* **What is needed**:
Pick out the lines below that contain the string "screenshot" and copy them all.

*** Block opens ***

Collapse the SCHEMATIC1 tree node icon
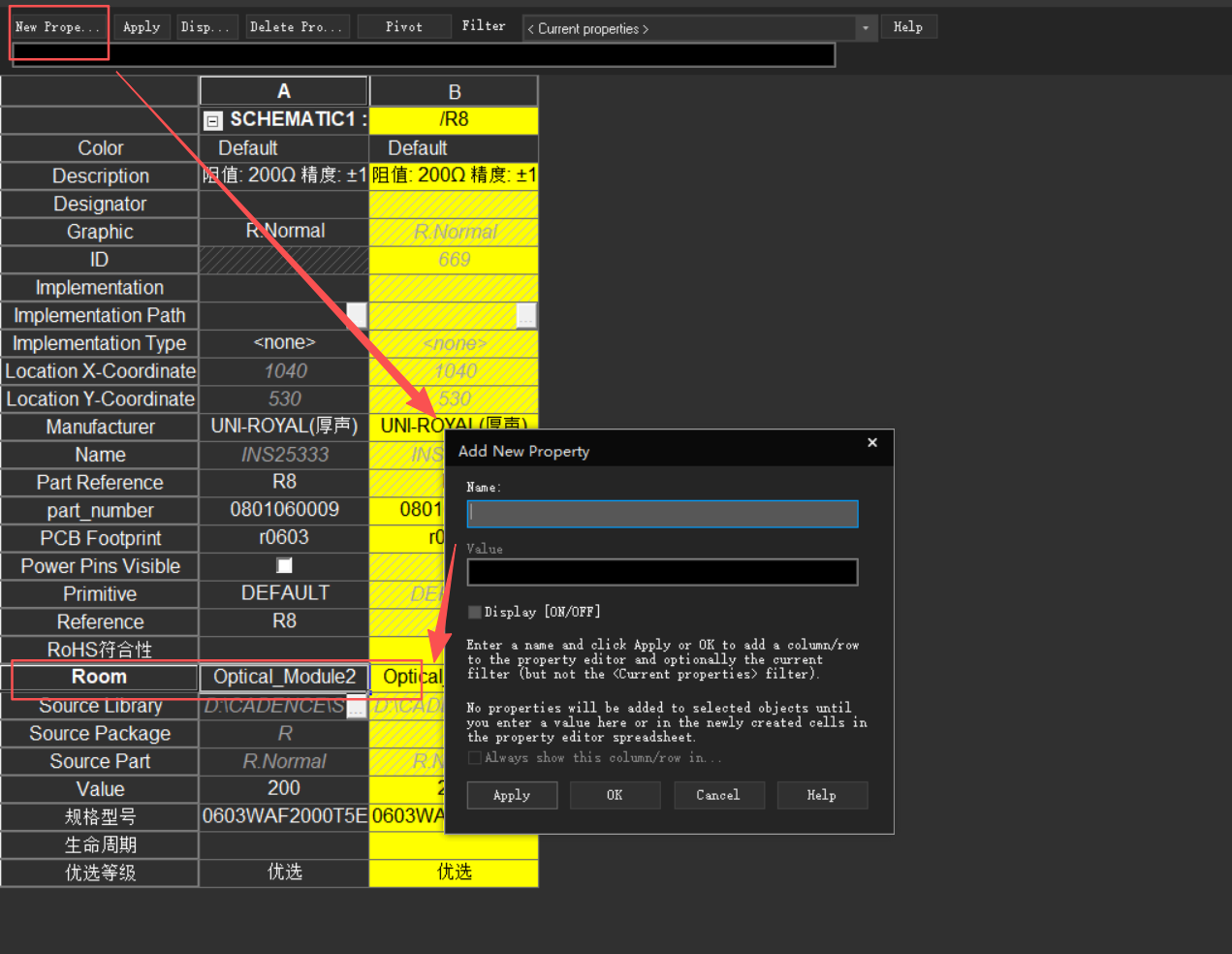1232x954 pixels. (213, 121)
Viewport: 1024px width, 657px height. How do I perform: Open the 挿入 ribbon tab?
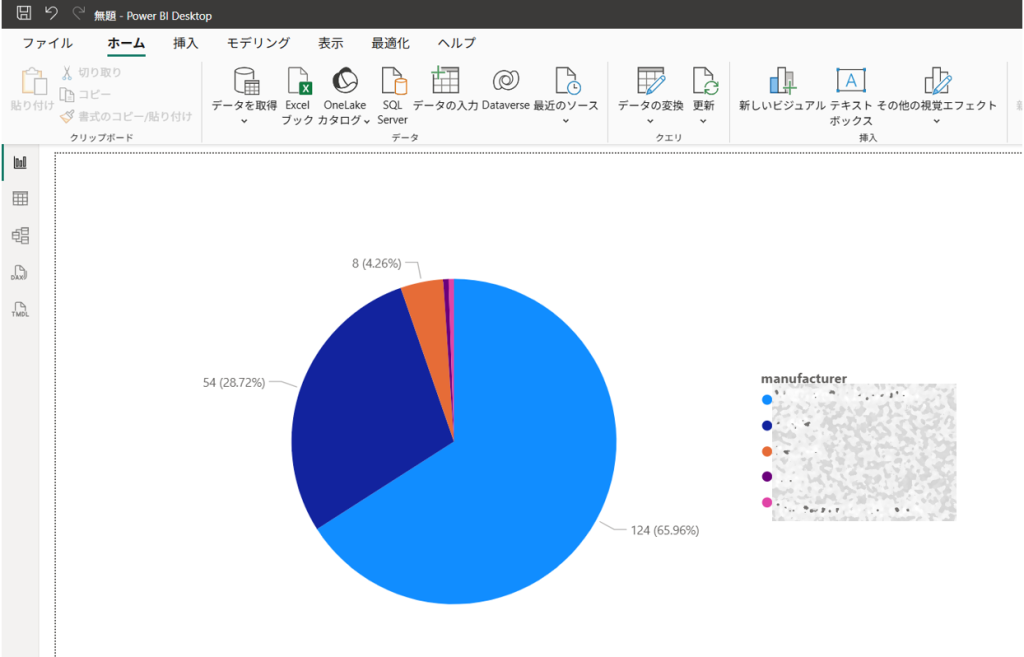186,43
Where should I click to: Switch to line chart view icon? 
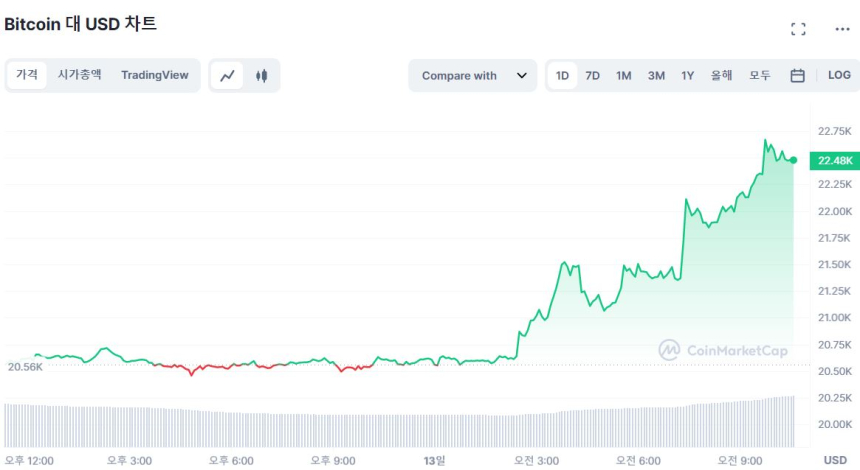(228, 76)
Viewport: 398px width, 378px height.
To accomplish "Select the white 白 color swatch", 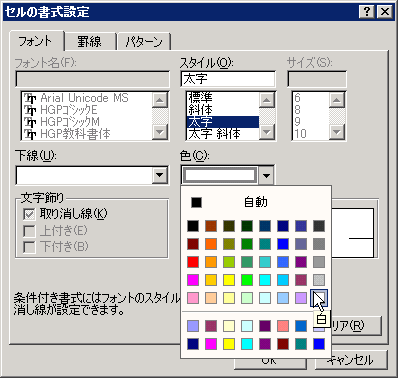I will 319,298.
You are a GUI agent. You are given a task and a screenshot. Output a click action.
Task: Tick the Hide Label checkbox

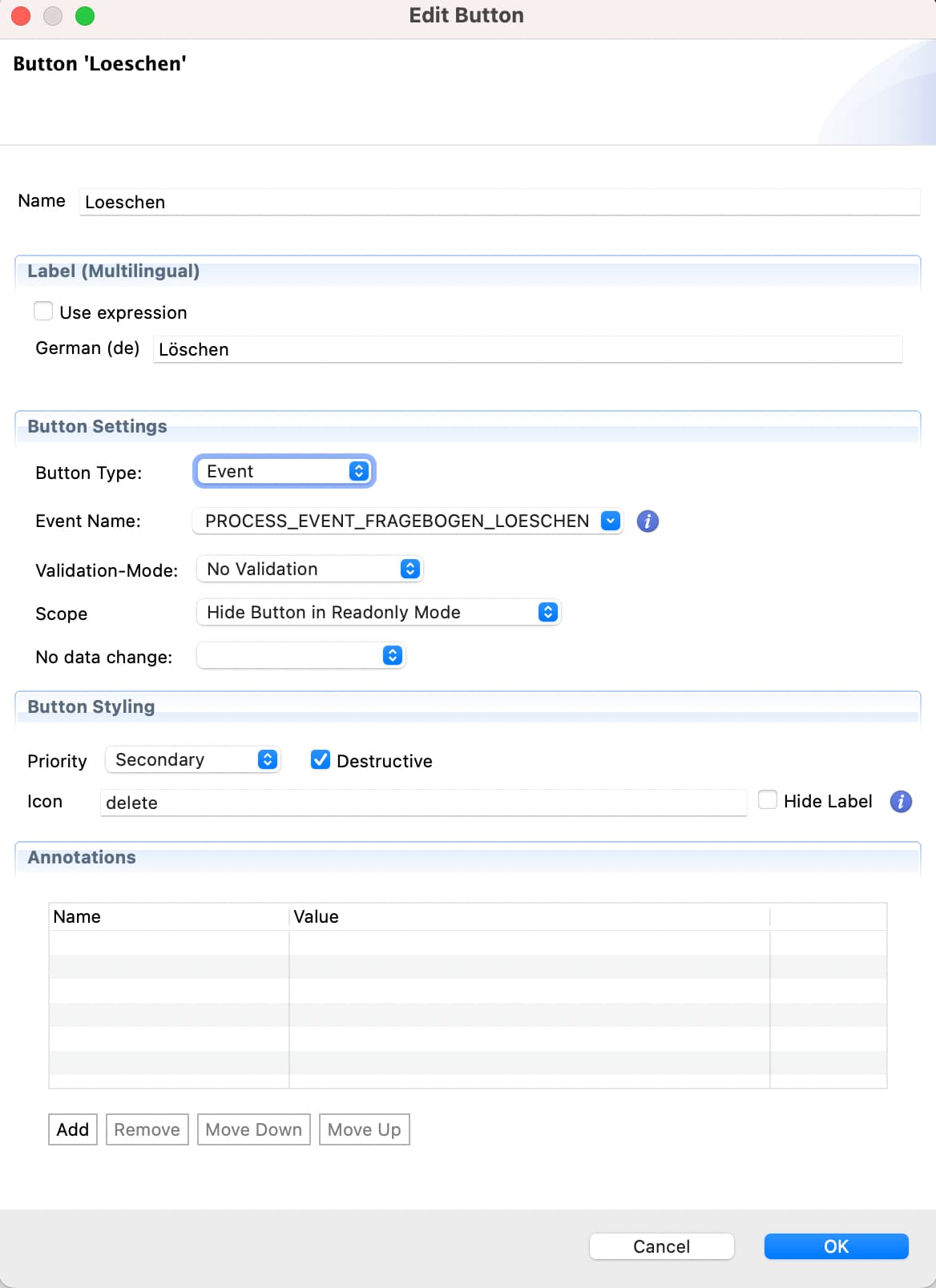[768, 799]
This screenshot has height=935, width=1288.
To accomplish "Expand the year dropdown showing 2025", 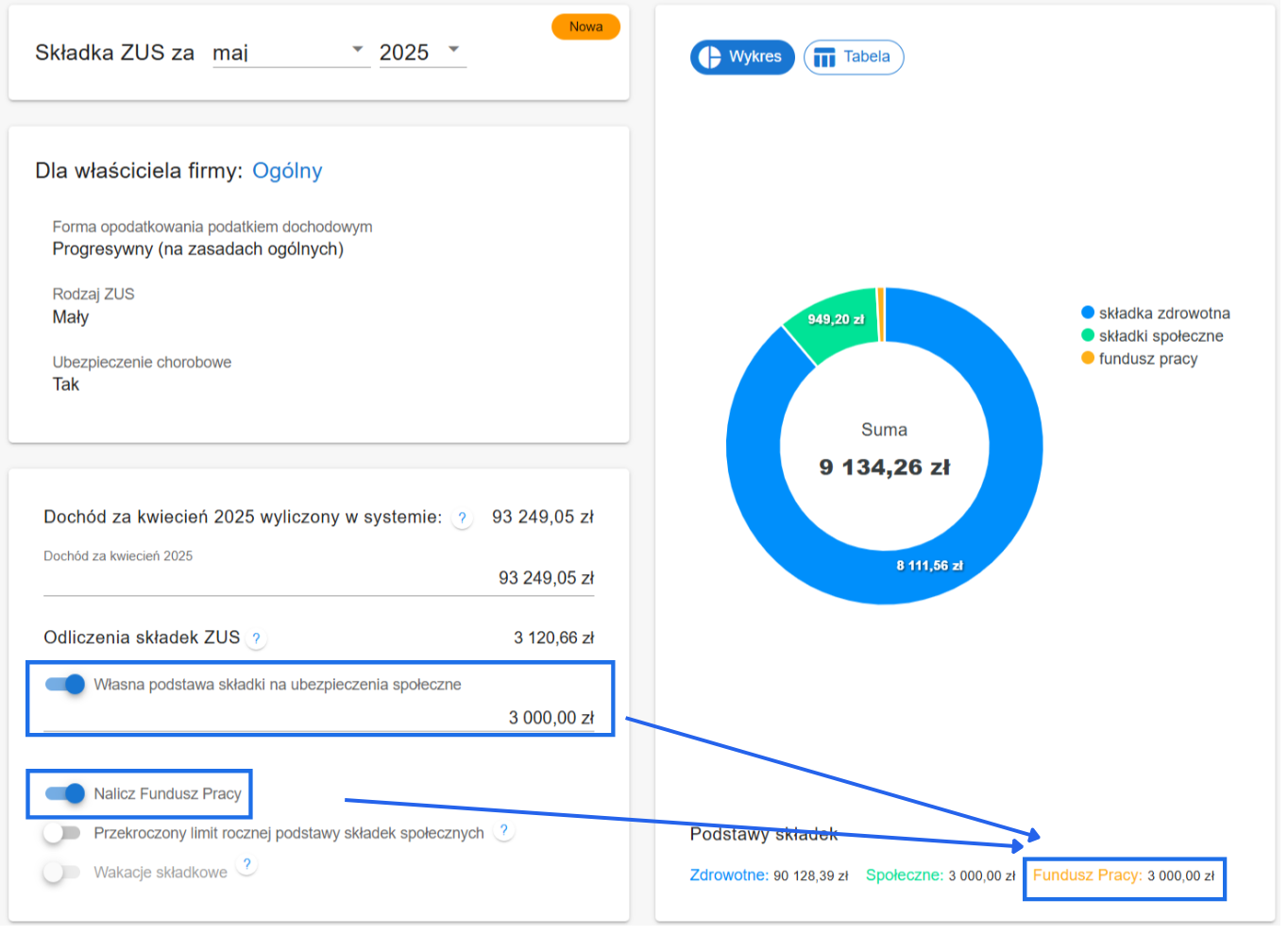I will 422,52.
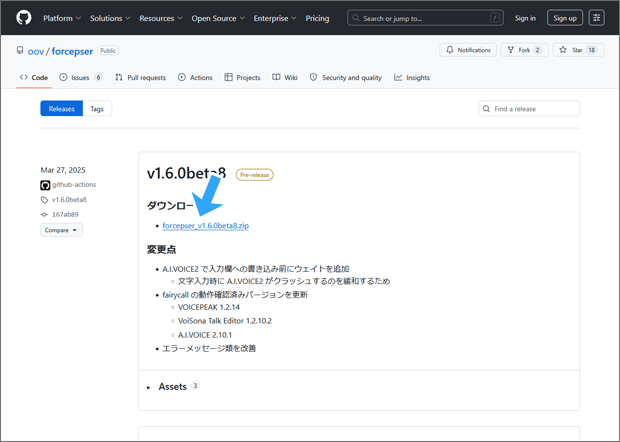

*** Block closes ***

* **Solution for this task**:
You are a GUI agent. You are given a task and a screenshot. Output a click action.
This screenshot has height=935, width=1288.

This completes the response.